American politician (1754–1797)

Beverley Randolph (1754 – February 7, 1797) was a planter and politician from Virginia. After leading his county militia during the American Revolutionary War, Randolph served in the Virginia House of Delegates several times, each time representing Cumberland County, before fellow legislators elected him as the eighth governor of Virginia (1788-1791).

==Early and family life==

Coat of Arms of William Randolph

Randolph was the second son of four children born to Lucille Bolling and her husband, Peter Randolph, a customs collector and clerk of the House of Burgesses, who was the son of William Randolph II. Yorkshire emigrant Willliam Randolph (1651-1711) had founded the Turkey Island Randolph family. Peter was associated with Turkey Island, a plantation in the James River in Henrico County in what was at the time the Colony of Virginia. However, Beverley was born at the Chatsworth plantation in Henrico County. His elder brother, William Randolph married Mary Skipwith, and their younger brother Robert Randolph (1760-1825) married Elizabeth Carter, the daughter of "King" Carter. Their sister Ann Bolling Randolph married William Fitzhugh.

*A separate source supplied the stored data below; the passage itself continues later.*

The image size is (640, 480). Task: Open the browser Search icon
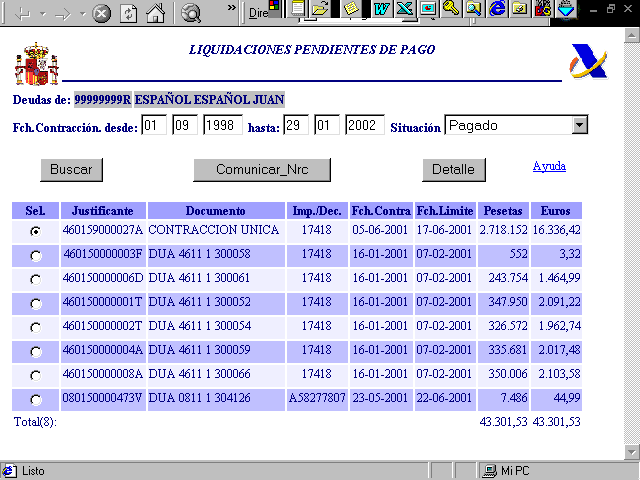[x=192, y=14]
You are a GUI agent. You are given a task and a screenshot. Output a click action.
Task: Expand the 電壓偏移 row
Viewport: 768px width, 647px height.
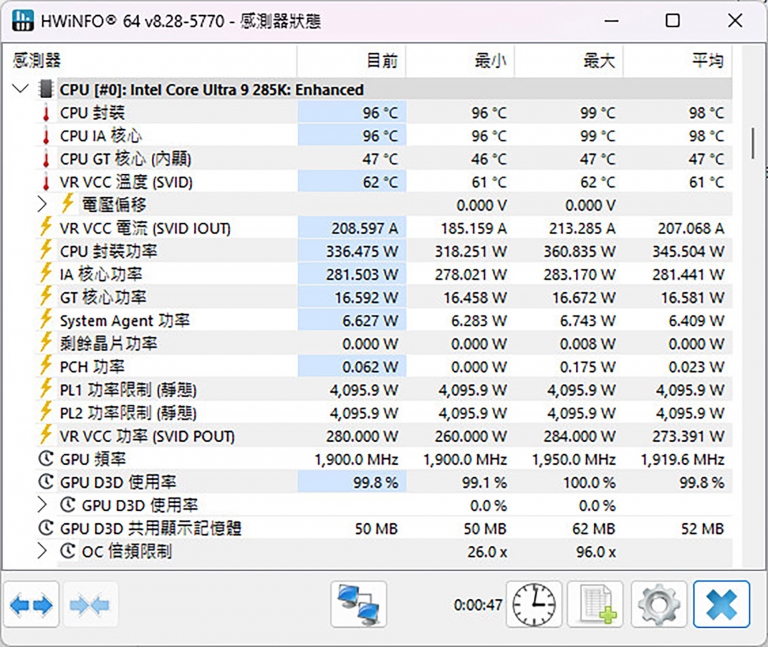[42, 205]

Randolph was educated at The College of William and Mary, like many of his ancestors and relatives, and graduated in 1771, then served on the board of visitors in 1784.

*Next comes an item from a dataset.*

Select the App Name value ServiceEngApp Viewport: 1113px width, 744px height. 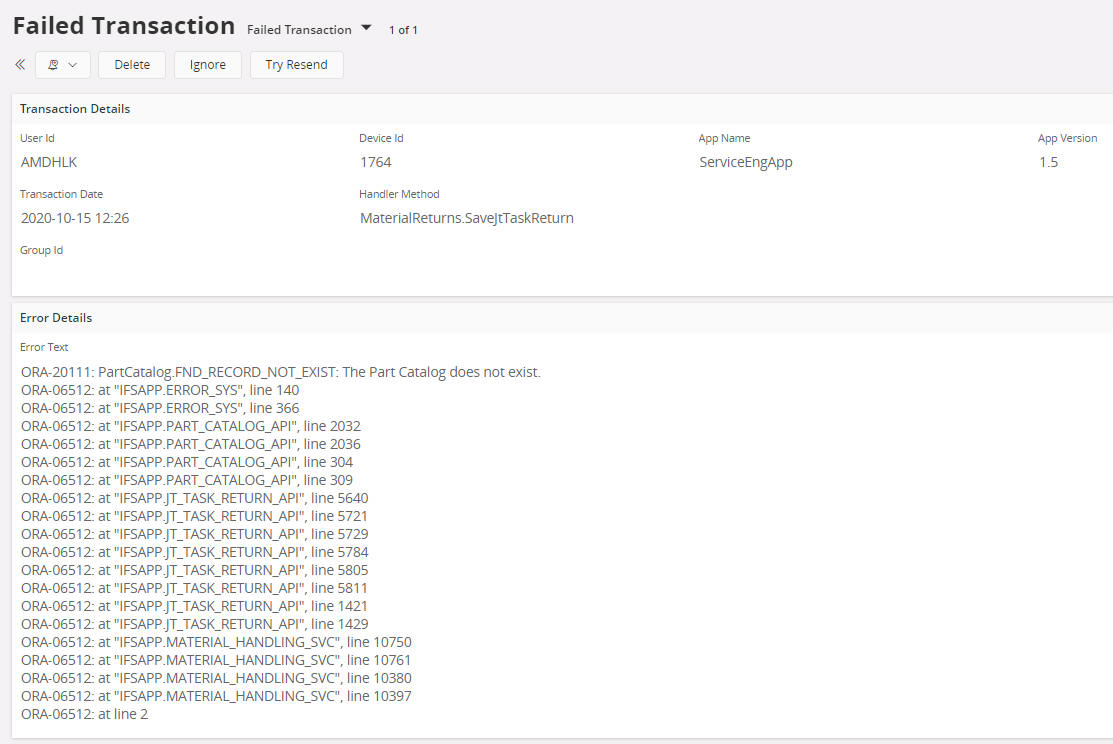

Beverley Randolph married Martha (Patty) Cocke in 1775. They had a daughter, Lucy Bolling Randolph, who married her distant cousin William Randolph (b. 1769), who was descended from Thomas Randolph of Tuckahoe plantation (1683-1729). Complicating matters, he had had the same first name (honoring great grandfather Peter Beverley) as his father's elder brother. That man, who was born in 1706 and represented Charles City County and the College of William and Mary at various times in the House of Burgesses, died at Yorktown, Virginia in 1770. That man's second wife and widow was Elizabeth Lightfoot, who then remarried to Robert Burwell. His great nephew (son of his elder brother William's son Peter Randoph, who had married James Southall) also had the same name but married Sarah Rutherford, did not serve in statewide office, and their child died very young.

==Career==
Randolph led the Cumberland County militia during the American Revolutionary War.

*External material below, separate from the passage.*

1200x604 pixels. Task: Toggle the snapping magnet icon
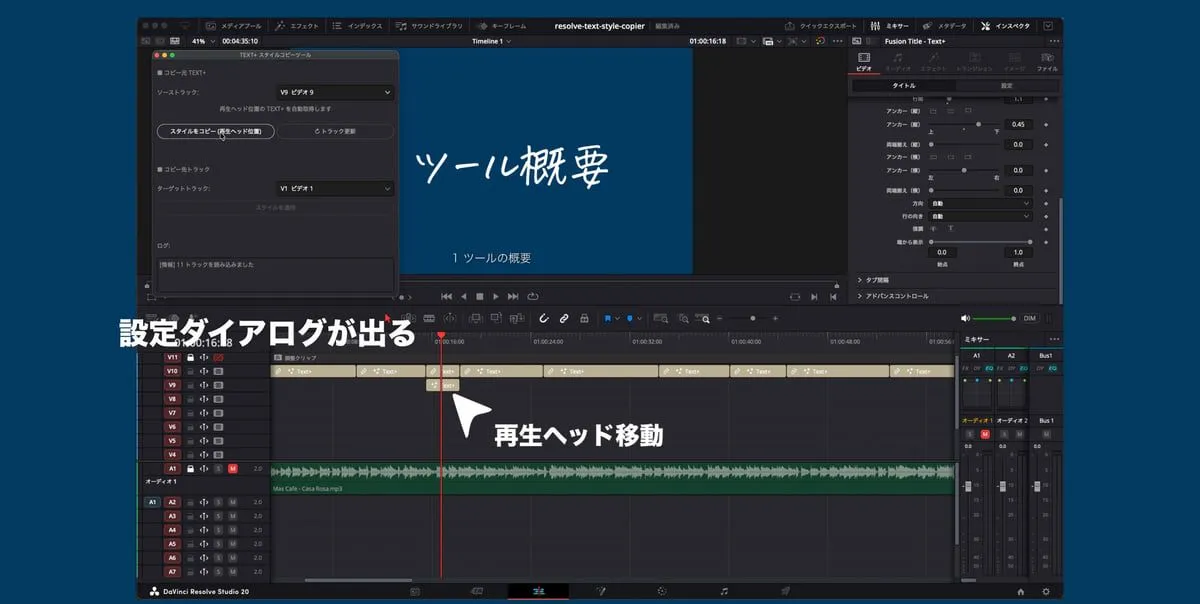point(544,318)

Cumberland County voters elected him as their (part-time) representative to the Virginia House of Delegates and both failed to and did re-elected him twice, so he served three of the four sessions between 1777 and 1780. In 1787, he was chosen president of the Executive Council of Virginia. When George Wythe withdrew from the Philadelphia Convention of 1787, George Mason suggested that Randolph (who happened to be in Philadelphia at the time) be appointed in his place. However, the Council and governor decided that in light of the abilities of Virginia's remaining delegates, Wythe did not need to be replaced.

Randolph was elected Governor of Virginia in 1788, the first to be elected after Virginia ratified the United States Constitution. Issues which challenged his administration included the boundary and relations between Virginia and Pennsylvania, as well as depredations by native Americans. Although the normal term was three years, he was nearly challenged in 1790, when Benjamin Harrison was nominated for the office but withdrew his candidacy. Randolph later ran again for governor in 1796, but lost to James Wood.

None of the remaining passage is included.